Swift music made of passion's changeful power,
Sweet as the change that leaves the world in flower
When spring laughs winter down to deathward, rang
From grave and gracious lips that smiled and sang
When Massinger, too wise for kings to hear
And learn of him truth, wisdom, faith, or fear,
Gave all his gentler heart to love's light lore,
That grief might brood and scorn breed wrath no more.
Soft, bright, fierce, tender, fitful, truthful, sweet,
A shrine where faith and change might smile and meet,
A soul whose music could but shift its tune
As when the lustrous year turns May to June
And spring subsides in summer, so makes good
Its perfect claim to very womanhood.
The heart that hate of wrong made fire, the hand
Whose touch was fire as keen as shame's own brand
When fraud and treason, swift to smile and sting,
Crowned and discrowned a tyrant, knave or king,
False each and ravenous as the fitful sea,
Grew gently glad as love that fear sets free.
Like eddying ripples that the wind restrains,
The bright words whisper music ere it wanes.
Ere fades the sovereign sound of song that rang
As though the sun to match the sea's tune sang,
When noon from dawn took life and light, and time
Shone, seeing how Shakespeare made the world sublime,
Ere sinks the wind whose breath was heaven's and day's,
The sunset's witness gives the sundawn praise.


PROLOGUE TO THE SPANISH GIPSY

The wind that brings us from the springtide south
Strange music as from love's or life's own mouth
Blew hither, when the blast of battle ceased
That swept back southward Spanish prince and priest,
A sound more sweet than April's flower-sweet rain,
And bade bright England smile on pardoned Spain.
The land that cast out Philip and his God
Grew gladly subject where Cervantes trod.
Even he whose name above all names on earth
Crowns England queen by grace of Shakespeare's birth
Might scarce have scorned to smile in God's wise down
And gild with praise from heaven an earthlier crown.
And he whose hand bade live down lengthening years
Quixote, a name lit up with smiles and tears,
Gave the glad watchword of the gipsies' life,
Where fear took hope and grief took joy to wife.
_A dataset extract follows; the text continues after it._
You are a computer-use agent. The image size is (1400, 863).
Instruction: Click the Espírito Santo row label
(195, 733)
Times change, and fame is fitful as the sea:
But sunset bids not darkness always be,
And still some light from Shakespeare and the sun
Burns back the cloud that masks not Middleton.
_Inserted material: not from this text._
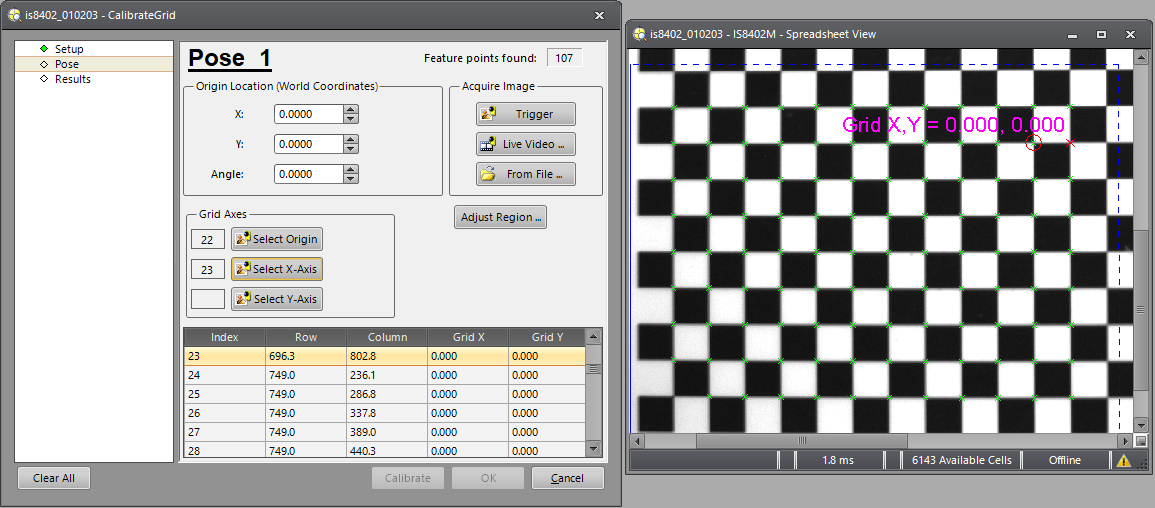Click the red circle origin marker on grid
The image size is (1155, 508).
(x=1034, y=144)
With strong swift strokes of love and wrath he drew
Shakespearean London's loud and lusty crew:
No plainer might the likeness rise and stand
When Hogarth took his living world in hand.
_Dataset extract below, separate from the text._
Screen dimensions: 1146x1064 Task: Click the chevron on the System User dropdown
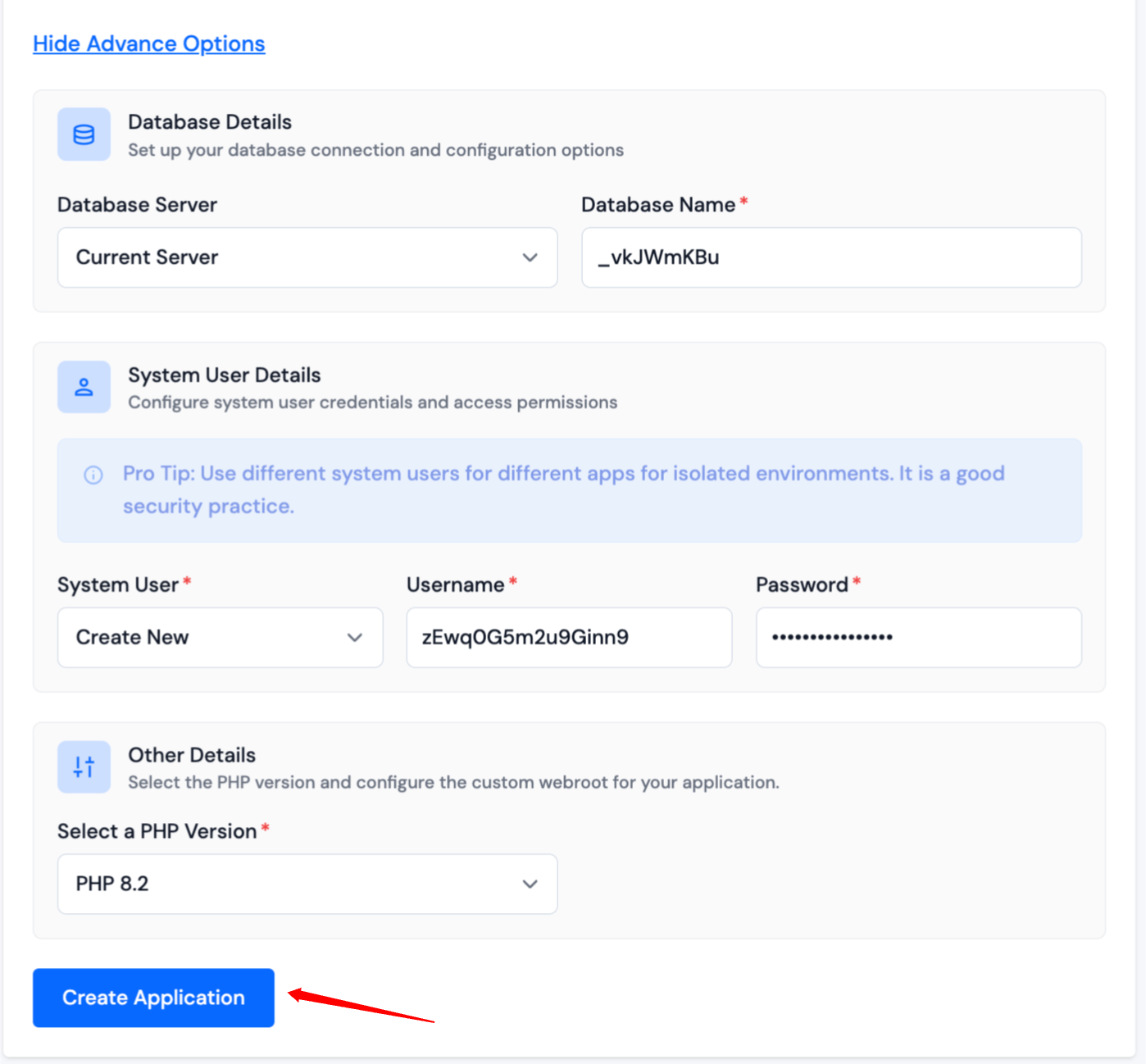point(355,637)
No surer then his fire-fledged shafts could hit,
Winged with as forceful and as faithful wit:
No truer a tragic depth and heat of heart
Glowed through the painter's than the poet's art.
He lit and hung in heaven the wan fierce moon
Whose glance kept time with witchcraft's air-struck tune:
He watched the doors where loveless love let in
The pageant hailed and crowned by death and sin:
He bared the souls where love, twin-born with hate,
Made wide the way for passion-fostered fate.
All English-hearted, all his heart arose
To scourge with scorn his England's cowering foes:
And Rome and Spain, who bade their scorner be
Their prisoner, left his heart as England's free.
Now give we all we may of all his due
To one long since thus tried and found thus true.


PROLOGUE TO THE TWO NOBLE KINSMEN

Sweet as the dewfall, splendid as the south,
Love touched with speech Boccaccio's golden mouth,
Joy thrilled and filled its utterance full with song,
And sorrow smiled on doom that wrought no wrong.
A starrier lustre of lordlier music rose
Beyond the sundering bar of seas and snows
When Chaucer's thought took life and light from his
And England's crown was one with Italy's.
Loftiest and last, by grace of Shakespeare's word,
Arose above their quiring spheres a third,
Arose, and flashed, and faltered: song's deep sky
Saw Shakespeare pass in light, in music die.
No light like his, no music, man might give
To bid the darkened sphere, left songless, live.
Soft though the sound of Fletcher's rose and rang
And lit the lunar darkness as it sang,
Below the singing stars the cloud-crossed moon
Gave back the sunken sun's a trembling tune.
As when at highest high tide the sovereign sea
Pauses, and patience doubts if passion be,
Till gradual ripples ebb, recede, recoil,
Shine, smile, and whisper, laughing as they toil,
Stark silence fell, at turn of fate's high tide,
Upon his broken song when Shakespeare died,
Till Fletcher's light sweet speech took heart to say
What evening, should it speak for morning, may.
And fourfold now the gradual glory shines
That shows once more in heaven two twinborn signs,
Two brethren stars whose light no cloud may fret,
No soul whereon their story dawns forget.